=== EXERCISE TASKS ===
A. According to the naive Bayes tutorial, what assumption does the Gaussian naive Bayes classifier make about the data?
B. Set down the part of the naive Bayes tutorial between "Perhaps the easiest" and "the following data.", inclusive.
C. Render this sentence from the naive Bayes tutorial in Spanish: "We need an algorithm that learns the mean and variance of each feature for each class, then uses Bayes' theorem to make predictions."

=== QUOTED PASSAGE ===
==============================

Bayes' theorem is a fundamental formula that describes how to update our beliefs based on new evidence. It allows us to calculate the probability of a hypothesis given observed data, expressed as:

$$P(A|B) = \frac{P(B|A) \cdot P(A)}{P(B)}$$

where:
- $P(A|B)$ is the posterior probability (probability of A given B)
- $P(B|A)$ is the likelihood (probability of observing B given A)
- $P(A)$ is the prior probability (initial belief about A)
- $P(B)$ is the marginal probability (total probability of observing B)

This theorem is the foundation for many machine learning algorithms, including naive Bayes classifiers, which we'll explore next.

### Gaussian Naive Bayes

Perhaps the easiest naive Bayes classifier to understand is Gaussian naive Bayes. In this classifier, the assumption is that data from each label is drawn from a simple Gaussian distribution. We have the following data.

In [None]:
from sklearn.datasets import make_blobs
X, y = make_blobs(200, 2, centers=2, random_state=2, cluster_std=3.2)

train_idx = np.random.choice(len(X), int(0.9 * len(X)), replace=False)
test_idx = np.array([i for i in range(len(X)) if i not in train_idx])

X_train = X[train_idx]
X_test = X[test_idx]

y_train = y[train_idx]

plt.title("Training set")
plt.scatter(X_train[:, 0], X_train[:, 1], c=y_train, s=80, cmap='RdBu', edgecolor='w'); plt.grid(True)
plt.show()

We'll build a Gaussian Naive Bayes model from scratch to understand what's happening under the hood. Afterwards we'll use the the scikit-learn implementation to compare our results.

## Bayes' Theorem in Naive Bayes

We need an algorithm that learns the mean and variance of each feature for each class, then uses Bayes' theorem to make predictions.

As shown before, Bayes' theorem tells us how to classify:

$$P(\text{class} | \text{data}) = \frac{P(\text{data} | \text{class}) \cdot P(\text{class})}{P(\text{data})}$$

This is used in the `predict` method to find the most probable class.

## MLE for Gaussian Parameters

The mean and std in `stat_info` come from **maximizing the likelihood function**. Here's the derivation:

For Gaussian data $x_1, x_2, ..., x_n$ with unknown mean $\mu$ and variance $\sigma^2$:

**Likelihood function:**
$$L(\mu, \sigma^2) = \prod_{i=1}^{n} \frac{1}{\sqrt{2\pi\sigma^2}} \exp\left(-\frac{(x_i - \mu)^2}{2\sigma^2}\right)$$

**Log-likelihood:**
$$\ln L = -\frac{n}{2}\ln(2\pi) - \frac{n}{2}\ln(\sigma^2) - \frac{1}{2\sigma^2}\sum_{i=1}^{n}(x_i - \mu)^2$$

**Maximizing by taking derivatives:**

$$\frac{\partial \ln L}{\partial \mu} = \frac{1}{\sigma^2}\sum_{i=1}^{n}(x_i - \mu) = 0 \implies \hat{\mu} = \frac{1}{n}\sum_{i=1}^{n}x_i$$

$$\frac{\partial \ln L}{\partial \sigma^2} = -\frac{n}{2\sigma^2} + \frac{1}{2\sigma^4}\sum_{i=1}^{n}(x_i - \mu)^2 = 0 \implies \hat{\sigma}^2 = \frac{1}{n}\sum_{i=1}^{n}(x_i - \hat{\mu})^2$$

This is exactly what `np.mean(feature)` and `np.std(feature)` compute.

==============================

=== GIVEN MATERIAL ===
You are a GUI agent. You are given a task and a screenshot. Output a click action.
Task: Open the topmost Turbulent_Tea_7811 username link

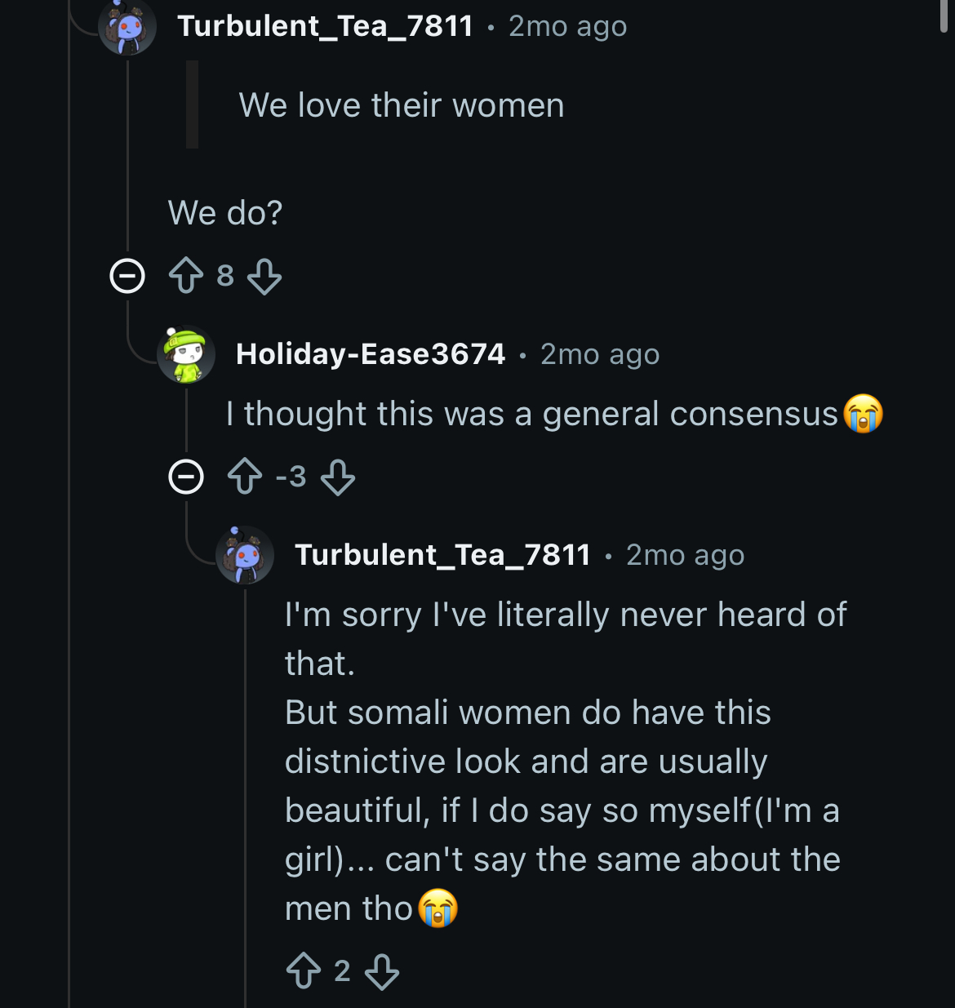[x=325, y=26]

==============================

=== EXPECTED RESPONSES ===
A. It assumes that data from each label is drawn from a simple Gaussian distribution.

B.
Perhaps the easiest naive Bayes classifier to understand is Gaussian naive Bayes. In this classifier, the assumption is that data from each label is drawn from a simple Gaussian distribution. We have the following data.

C. Necesitamos un algoritmo que aprenda la media y la varianza de cada característica para cada clase y que luego use el teorema de Bayes para hacer predicciones.